Q. 1. How come we no longer hear of the Sacrament of the Last Rites? It appears to have been replaced with a new Sacrament of the Sick. Does that mean we can no longer get the Last Rites?
A. 1. The "Last Rites" and the "Sacrament of the Sick" are both the same. It is just a different name.
Prior to Vatican II, the Sacrament of the sick was called the "Last Rites." Because of its name, it was assumed that it was the Sacrament of the dying. When someone was dying, the priest was called at the last possible minute to administer the Sacrament. If the person caring for the sick waited too long, the sick person sometime died in a state of mortal sin without receiving the Sacrament of the Sick, including having his confession heard.
Now that the Last Rites is promoted as the Sacrament of the Sick, it encourages anyone who is seriously sick to call upon the priest in order to receive the Sacrament. This is in harmony with the words found in the Bible where it says, "Are any among you sick? They should call for the elders of the church and have them pray over them, anointing them with oil in the name of the Lord." [James 5:14]
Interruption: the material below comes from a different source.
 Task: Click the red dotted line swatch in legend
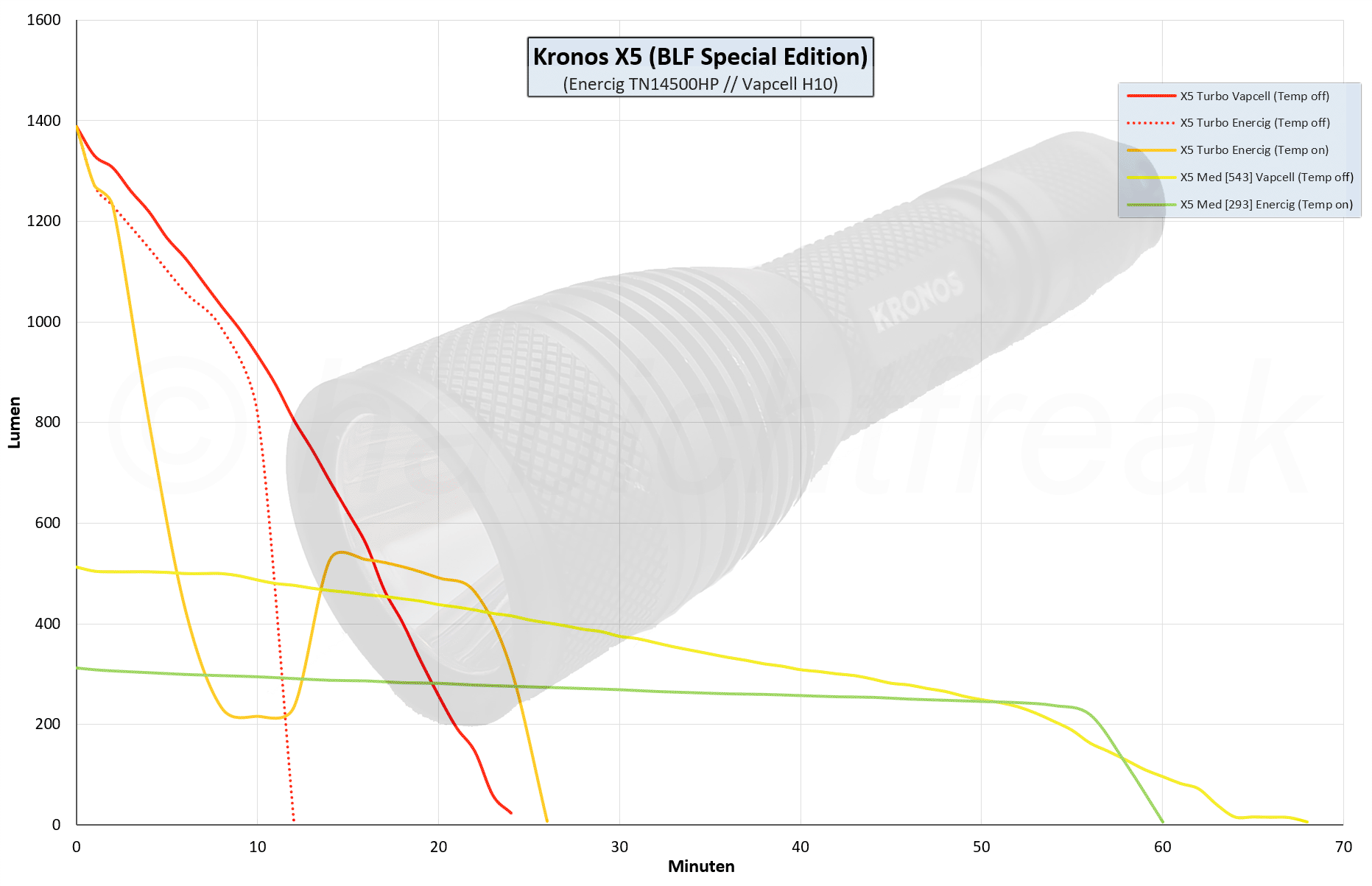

So if you or someone you know is seriously sick, call upon the priest to administer the Sacrament of the Sick. It is not necessary for you or that person to be dying at that exact moment. The Sacrament of the Sick is to obtain God's healing grace. If you are seriously sick, God may heal you physically. If He does not heal you physically, at least He will heal you spiritually through the Sacrament of Confession that is part of the Sacrament of the Sick.
Be thankful to God that you no longer have to wait until you are dying to receive this precious Sacrament.